The Commission has found that English law has recognised "certain digital assets as things to which personal property rights can relate" as a distinct legal category, but that certain complex areas of legal uncertainty remain that law reform could reduce. For instance, there are "difficult boundary issues" in distinguishing between digital 'assets' such as crypto-tokens; private, permissioned blockchain systems; voluntary carbon credits; in-game digital assets; and digital files. These assets may be based on very different technologies and whether they can or should attract personal property rights may depend on particular sets of facts.
Overall, the Commission recommends that this uncertainty would be best met through the evolution of case law and some targeted legislation, with support from a panel of industry-specific technical experts, legal practitioners, academics and judges.

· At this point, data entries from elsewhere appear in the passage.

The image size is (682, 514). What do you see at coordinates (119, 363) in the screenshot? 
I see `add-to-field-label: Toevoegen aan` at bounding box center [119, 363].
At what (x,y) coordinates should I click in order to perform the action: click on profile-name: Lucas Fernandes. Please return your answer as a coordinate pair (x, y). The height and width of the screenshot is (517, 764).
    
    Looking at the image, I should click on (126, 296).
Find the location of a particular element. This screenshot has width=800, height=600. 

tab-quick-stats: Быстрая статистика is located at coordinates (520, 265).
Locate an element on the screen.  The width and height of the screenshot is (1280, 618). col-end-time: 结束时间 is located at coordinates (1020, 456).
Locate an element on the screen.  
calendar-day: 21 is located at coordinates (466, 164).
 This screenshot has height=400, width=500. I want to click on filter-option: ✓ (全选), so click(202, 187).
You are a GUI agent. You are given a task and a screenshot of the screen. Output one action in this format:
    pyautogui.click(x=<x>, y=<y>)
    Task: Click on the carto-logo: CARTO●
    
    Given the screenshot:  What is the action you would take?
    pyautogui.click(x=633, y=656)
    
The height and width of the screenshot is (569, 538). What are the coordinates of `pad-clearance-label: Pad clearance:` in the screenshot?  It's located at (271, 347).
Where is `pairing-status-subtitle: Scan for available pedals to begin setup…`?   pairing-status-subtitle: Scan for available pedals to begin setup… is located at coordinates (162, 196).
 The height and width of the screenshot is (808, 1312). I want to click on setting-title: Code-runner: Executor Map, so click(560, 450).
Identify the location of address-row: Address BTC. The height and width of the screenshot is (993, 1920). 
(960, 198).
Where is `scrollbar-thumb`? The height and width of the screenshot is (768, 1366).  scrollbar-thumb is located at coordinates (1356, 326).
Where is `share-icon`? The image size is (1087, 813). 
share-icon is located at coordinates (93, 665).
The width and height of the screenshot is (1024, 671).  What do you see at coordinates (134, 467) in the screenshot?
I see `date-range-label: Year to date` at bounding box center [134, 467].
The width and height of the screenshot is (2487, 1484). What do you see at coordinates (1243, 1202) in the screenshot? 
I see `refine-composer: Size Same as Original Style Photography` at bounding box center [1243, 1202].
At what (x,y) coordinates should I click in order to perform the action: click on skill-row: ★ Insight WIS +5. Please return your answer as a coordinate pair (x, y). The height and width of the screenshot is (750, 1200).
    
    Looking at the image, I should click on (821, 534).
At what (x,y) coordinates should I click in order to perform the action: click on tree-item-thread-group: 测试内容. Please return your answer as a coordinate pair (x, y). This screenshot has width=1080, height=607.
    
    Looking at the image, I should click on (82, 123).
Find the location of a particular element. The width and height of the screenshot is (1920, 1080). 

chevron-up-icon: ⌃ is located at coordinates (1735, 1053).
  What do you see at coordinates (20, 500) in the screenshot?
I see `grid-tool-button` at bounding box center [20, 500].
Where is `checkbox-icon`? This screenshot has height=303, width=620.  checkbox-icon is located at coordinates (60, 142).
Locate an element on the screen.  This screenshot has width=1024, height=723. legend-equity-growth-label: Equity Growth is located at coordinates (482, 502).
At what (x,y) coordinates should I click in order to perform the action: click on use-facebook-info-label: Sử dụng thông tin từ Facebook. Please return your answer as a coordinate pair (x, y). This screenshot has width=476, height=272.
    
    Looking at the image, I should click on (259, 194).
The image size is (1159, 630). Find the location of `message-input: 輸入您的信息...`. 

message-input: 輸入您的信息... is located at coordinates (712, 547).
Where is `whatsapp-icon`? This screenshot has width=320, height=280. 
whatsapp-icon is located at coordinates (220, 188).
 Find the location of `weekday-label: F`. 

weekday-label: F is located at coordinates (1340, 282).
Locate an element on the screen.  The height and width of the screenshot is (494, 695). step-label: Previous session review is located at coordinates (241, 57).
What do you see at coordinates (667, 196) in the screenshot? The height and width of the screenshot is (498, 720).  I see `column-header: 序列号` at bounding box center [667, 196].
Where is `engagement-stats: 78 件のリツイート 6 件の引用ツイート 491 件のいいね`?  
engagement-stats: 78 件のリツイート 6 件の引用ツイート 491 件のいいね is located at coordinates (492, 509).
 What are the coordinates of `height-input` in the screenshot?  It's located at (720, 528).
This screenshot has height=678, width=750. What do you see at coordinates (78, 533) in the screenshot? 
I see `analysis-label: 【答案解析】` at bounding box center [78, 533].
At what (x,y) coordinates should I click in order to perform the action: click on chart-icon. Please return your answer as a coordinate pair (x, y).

More specifically (but by no means exhaustively), the Commission concludes that, under the law of England & Wales ("English law"):
- a 'thing' should not be deprived of legal status as an object of personal property rights merely because it is neither 'a thing in action' nor 'a thing in possession' (the main traditional forms of personal property);
- personal property rights should relate to a thing that is rivalrous (i.e. where the use or consumption of the thing by one person (or specific group) necessarily prejudices the use or consumption of that thing by others);
- factual control (plus intention) can found a legal proprietary interest in a digital object, and in certain circumstances such an interest can be separate from (but less than) a superior legal title;
- it is possible (with the requisite intention) to effect a legal transfer of a crypto-token either off-chain (by a change of control) or on-chain (by a transfer operation that effects a state change);
- a special defence of 'good faith purchaser for value without notice' can be recognised and developed in common law (i.e. via the courts) in relation to crypto-tokens and other 'third category things';
- crypto-token intermediated holding arrangements can be characterised and structured as trusts, with rights of co-ownership by way of an 'equitable tenancy in common' (rather than necessarily joint and several interests);
- recognising a control-based legal proprietary interest could provide the basis for an alternative legal structure for custodial intermediated holding arrangements in addition to trusts, whereby certain holding intermediaries acquire a control-based proprietary interest in crypto-token entitlements that is subject to superior legal title retained by users;
- the courts could develop principles of tortious liability for wrongful interference with 'third category things' by analogy with the tort of conversion;
- The Financial Collateral Arrangements (No 2) Regulations 2003 (FCARs) should be amended to confirm and clarify their applicability to crypto-tokens, cryptoassets (including central bank digital currencies (CBDCs) and fiat currency-linked stablecoins) and/ or mere record/register tokens, including where a financial instrument or a credit claim is tokenised and effectively linked or stapled to a crypto-token;
- UK company law should be reviewed to assess the merits of reforms to confirm the validity and/or use of crypto-token networks for the issuance/transfer of equities and other registered corporate securities, including the extent to which applicable laws might support the use of public permissionless ledgers for such purposes; and
- the UK government should establish a multi-disciplinary project to create a bespoke statutory legal framework to facilitate the certain crypto-token and cryptoasset collateral arrangements.
Again, the consultation and report represent a colossal and momentous achievement by the Professor Sarah Green and her team, who should be commended for their efforts. I'm sure their work will form the basis of a great deal of legal evolution in the coming years.